The 2023-updated Consensus-Based Interdisciplinary Guideline for the Diagnosis and Treatment of BCC states that ECT can be utilized in treating locally advanced or recurrent BCC when standard treatments are not feasible.32 Based on our experience in the periocular area, this therapeutic option can be utilized as a palliative measure and with curative intent. ECT can be an excellent option in cases where surgical excision would entail a significant surgical burden or when there is a higher risk of potentially impaired wound healing after surgical excision. The previously detailed thoughts are opinions based on the experiences of our center and are not therapeutic recommendations. Further studies are needed to support these notions.
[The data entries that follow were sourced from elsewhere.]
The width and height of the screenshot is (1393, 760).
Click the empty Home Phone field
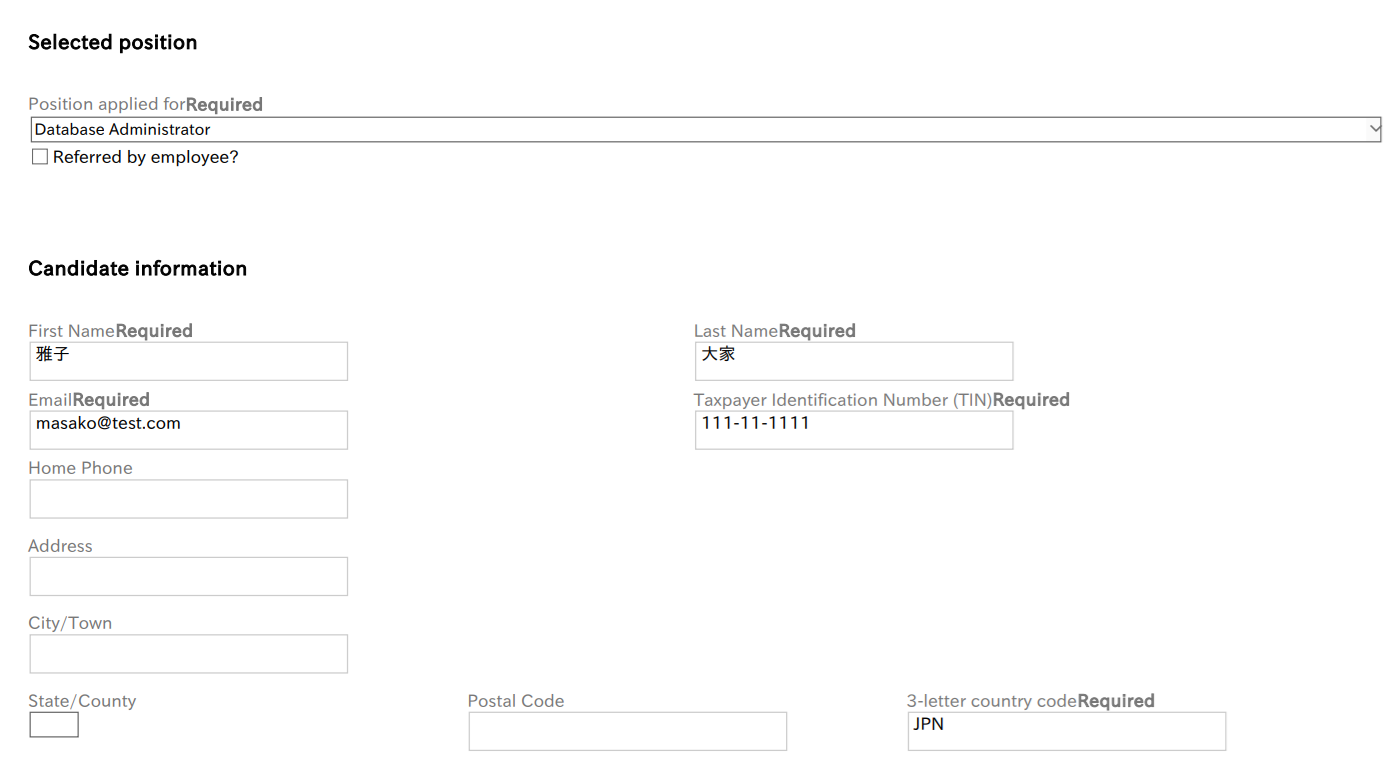tap(188, 499)
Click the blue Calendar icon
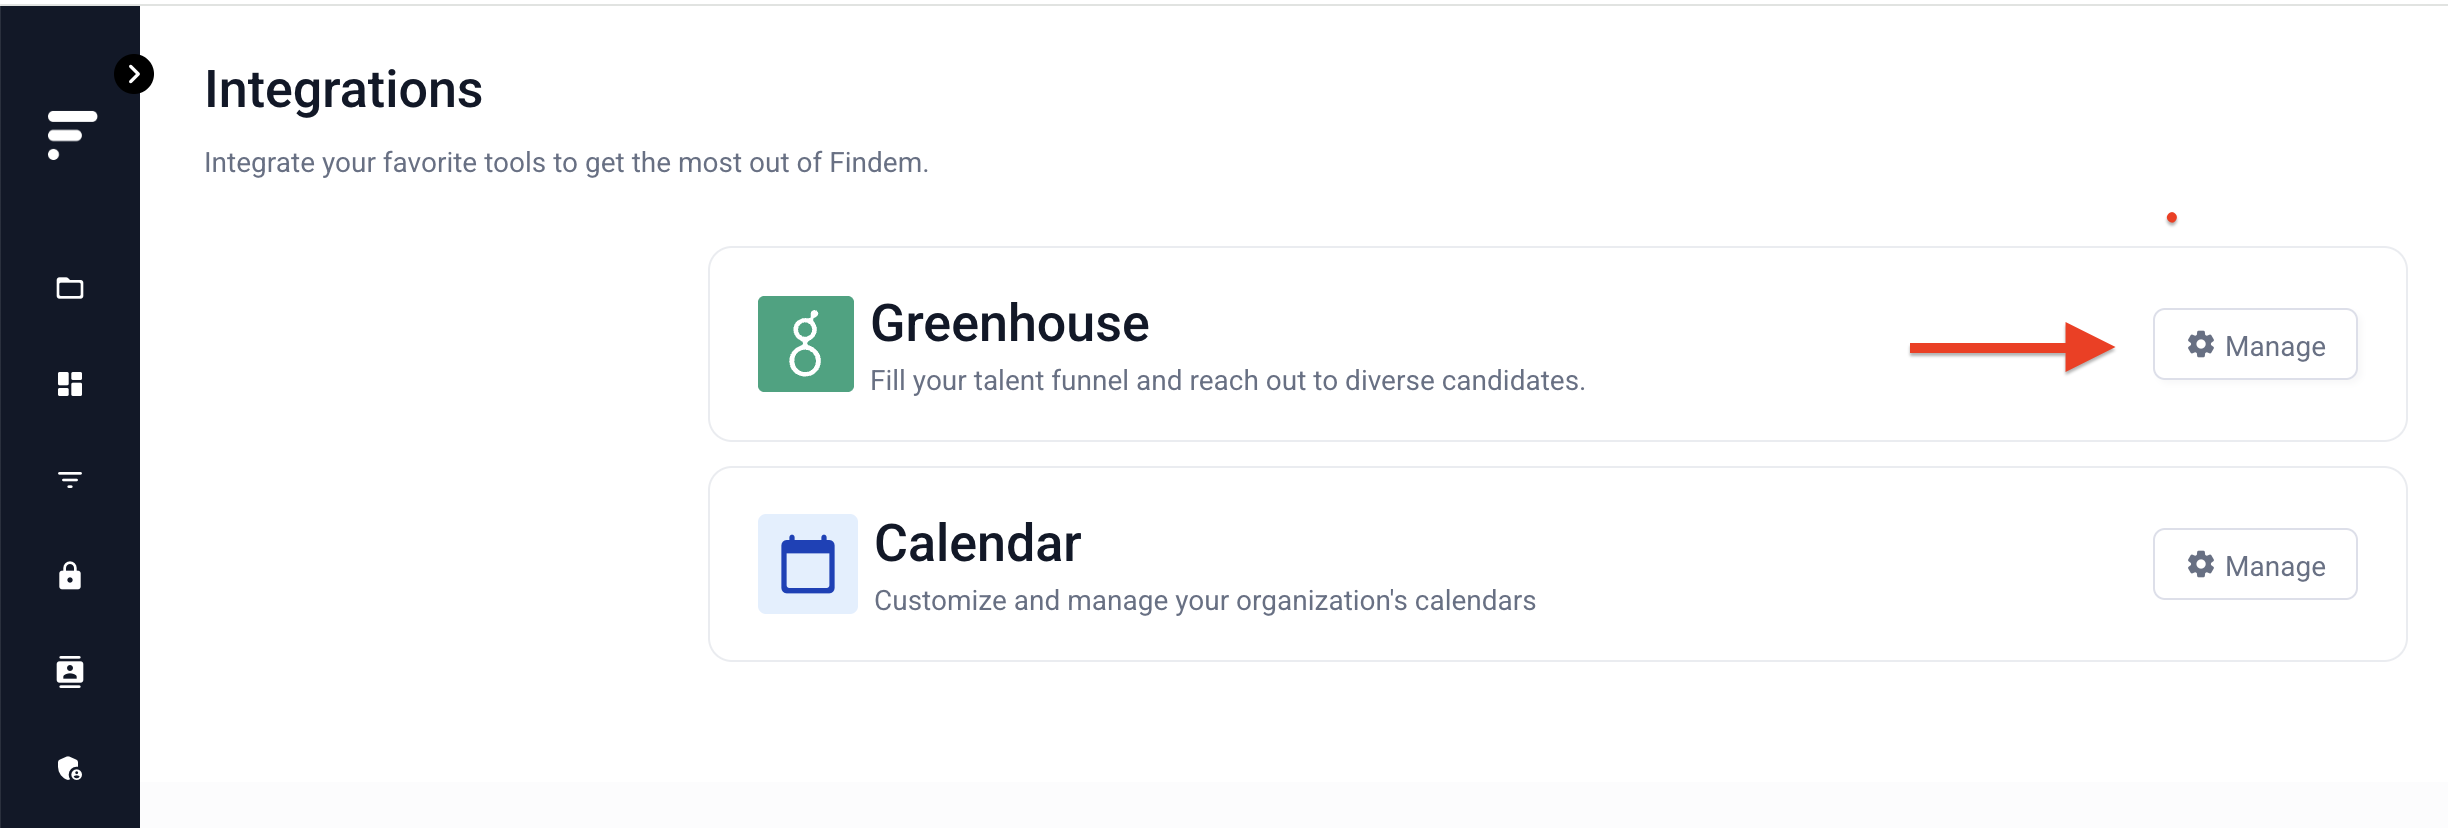The width and height of the screenshot is (2448, 828). [808, 564]
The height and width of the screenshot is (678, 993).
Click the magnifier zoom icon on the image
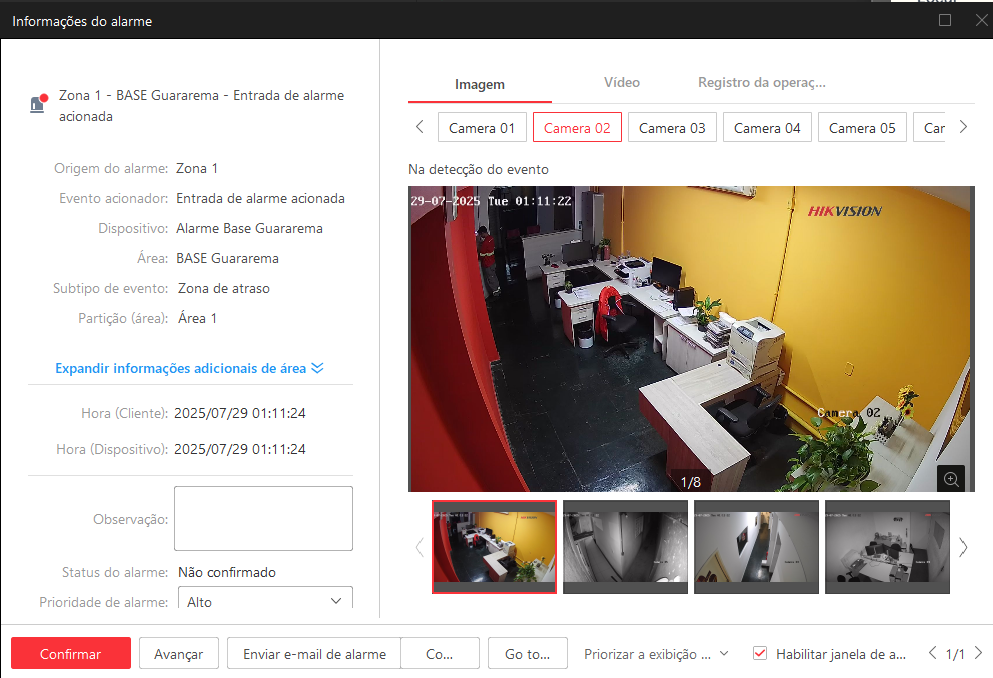point(951,479)
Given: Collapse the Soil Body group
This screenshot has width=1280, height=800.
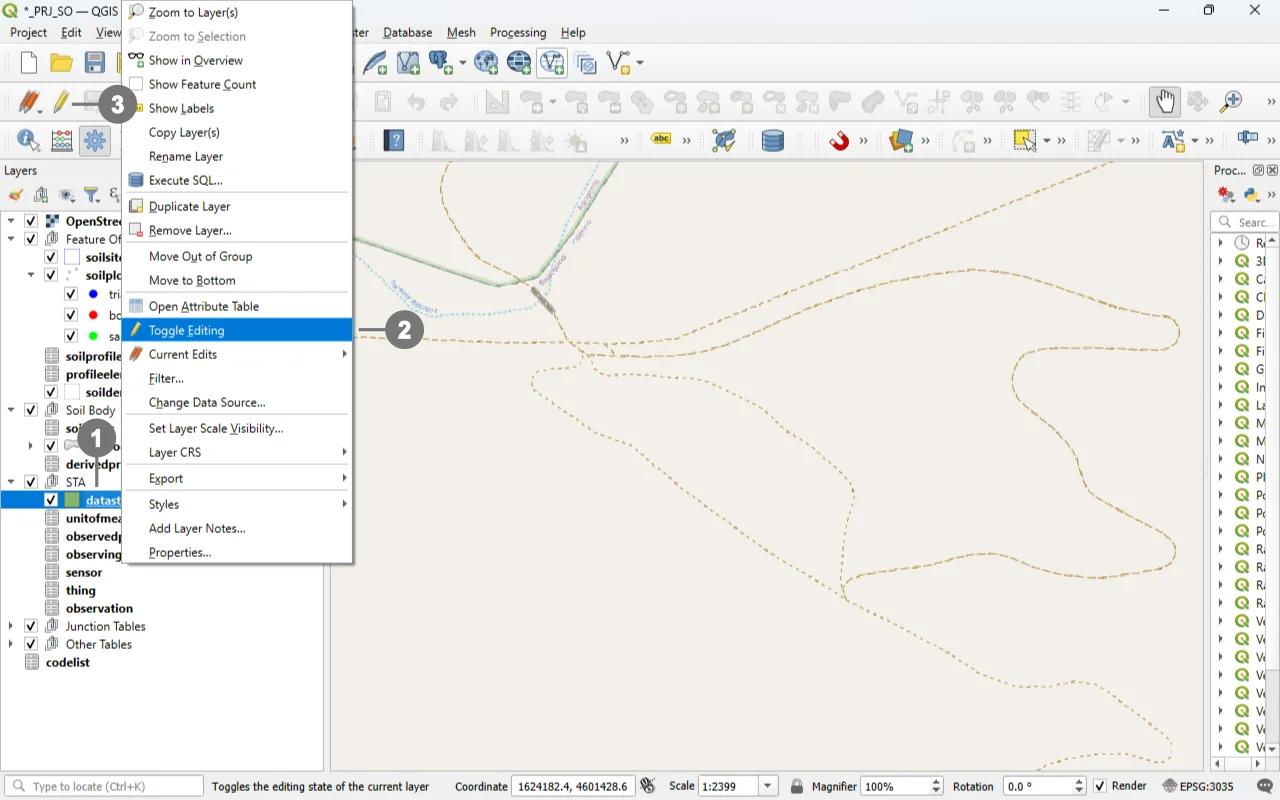Looking at the screenshot, I should tap(11, 410).
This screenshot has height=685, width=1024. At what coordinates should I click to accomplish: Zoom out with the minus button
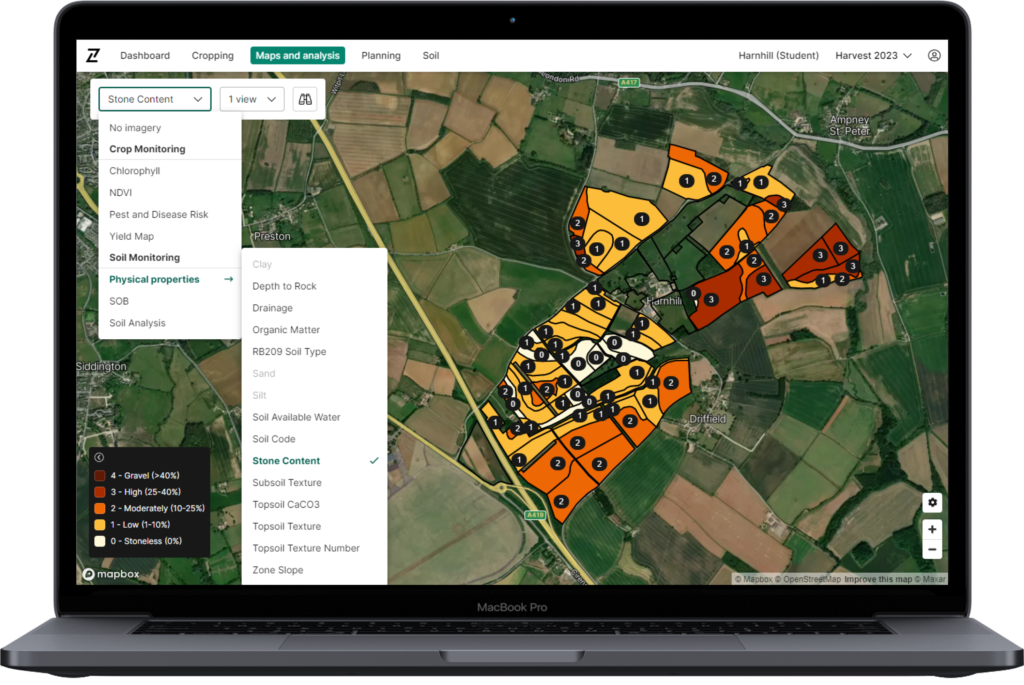(x=932, y=549)
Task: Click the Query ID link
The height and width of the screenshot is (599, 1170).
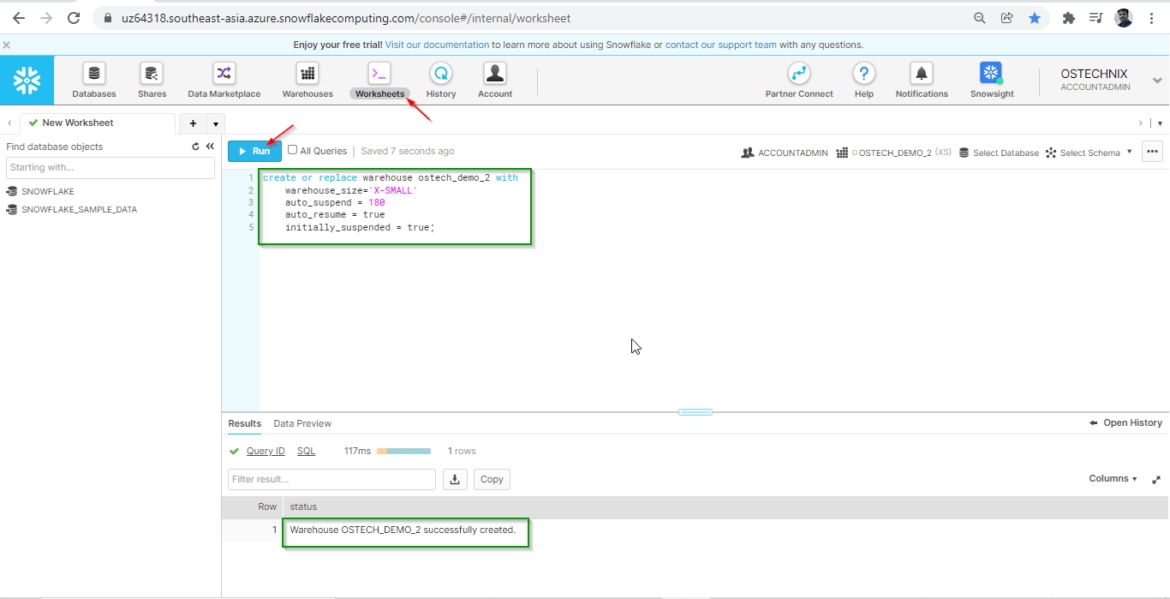Action: coord(264,450)
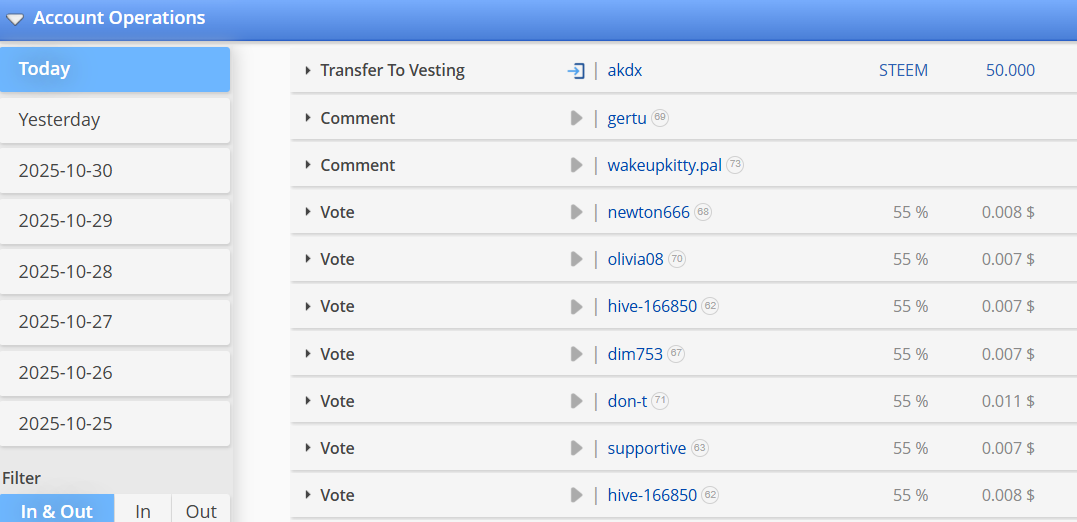The width and height of the screenshot is (1077, 522).
Task: Click the gray arrow icon beside olivia08
Action: (576, 260)
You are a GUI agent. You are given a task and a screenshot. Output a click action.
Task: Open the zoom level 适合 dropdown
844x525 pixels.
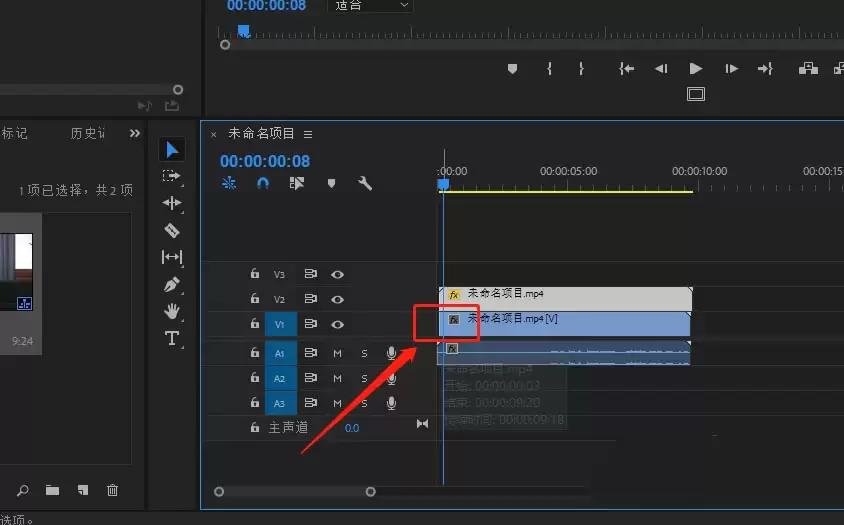pos(370,6)
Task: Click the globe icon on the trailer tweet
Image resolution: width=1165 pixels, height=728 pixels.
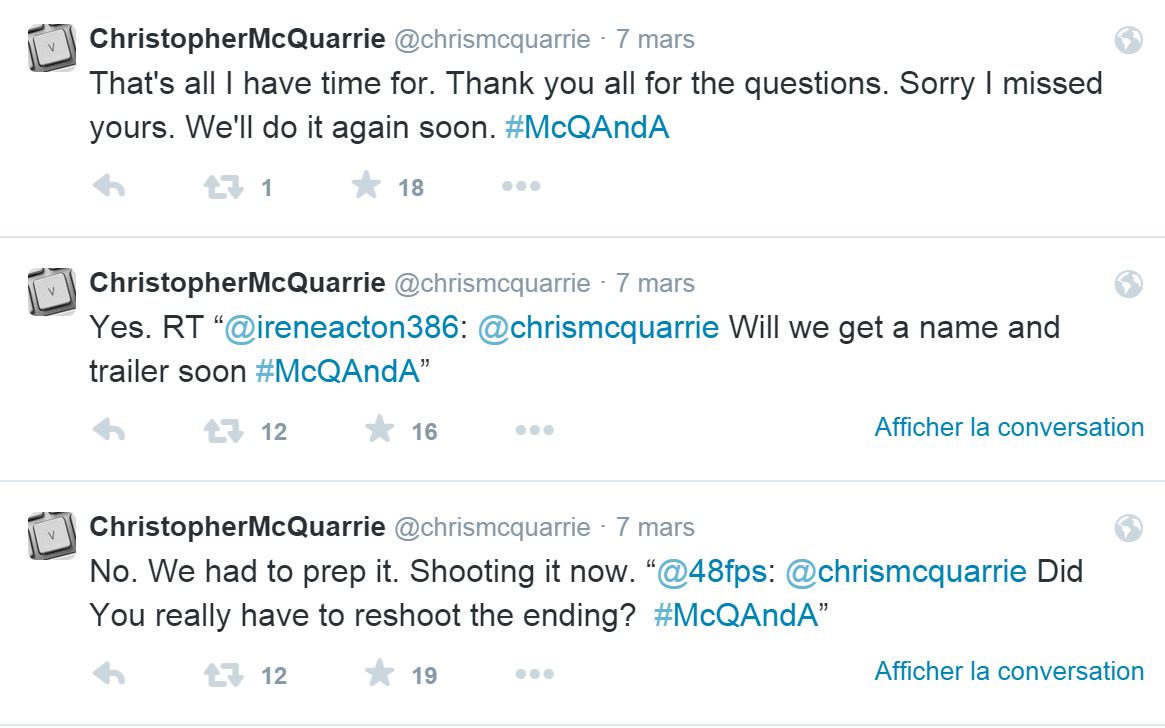Action: coord(1128,285)
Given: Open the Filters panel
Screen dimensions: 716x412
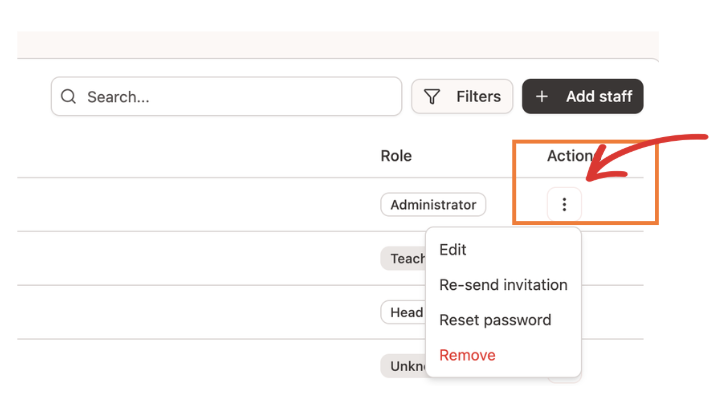Looking at the screenshot, I should point(462,97).
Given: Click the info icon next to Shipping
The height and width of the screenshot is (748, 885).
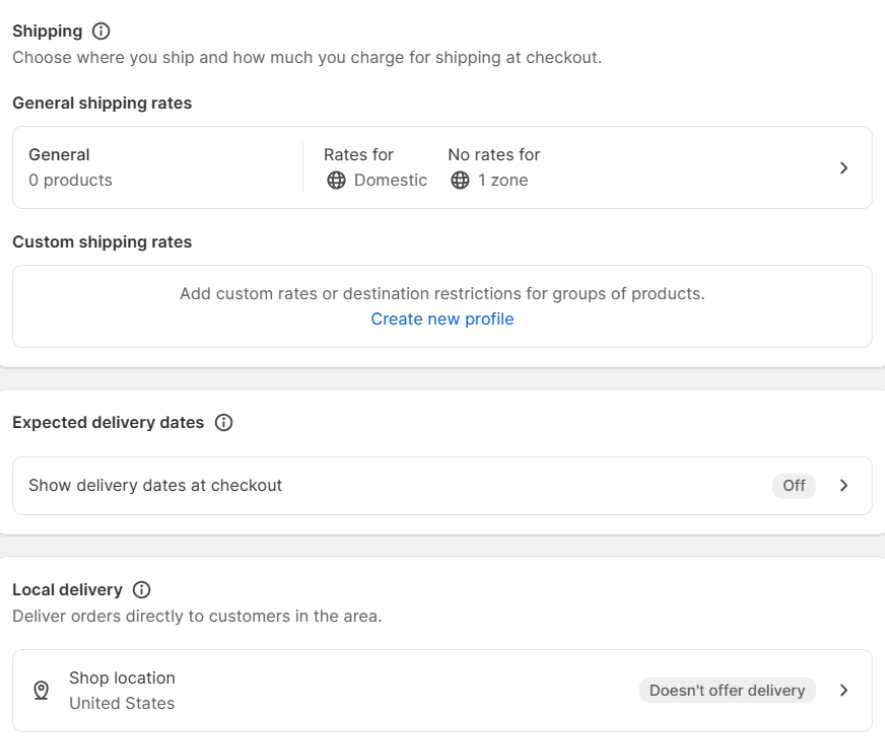Looking at the screenshot, I should (x=101, y=31).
While the number of our patients is sufficient to draw significant conclusions, considering all these aspects, we believe that ECT plays a substantial role in personalized treatment plans for eyelid-periocular BCC patients. It attains high oncological effectiveness while ensuring excellent function preservation and cosmetic results. ECT should always be considered a viable treatment alternative in cases requiring extended surgery.
Conclusion
ECT is an efficient and safe procedure compared to other methods, with noteworthy advantages being its repeatability and the high intratumoral chemotherapeutic concentration achieved with low systemic load. High rates of complete remissions and good long-term tumor-free outcomes can be achieved in the treated patients, demonstrating the efficacy of the procedure. Further increases in efficacy can be expected based on the continuously growing experience, optimizing intervention conditions, and delineating the patient subpopulation to be most effectively treated.33-35
Patient consent
All patients gave their written informed consent prior to treatment. Additionally, informed consent was obtained from all patients for the publication of identifying information/images in this online open-access publication.
Open Research
Data availability statement
All data generated and analyzed during this study are included in the article as information files.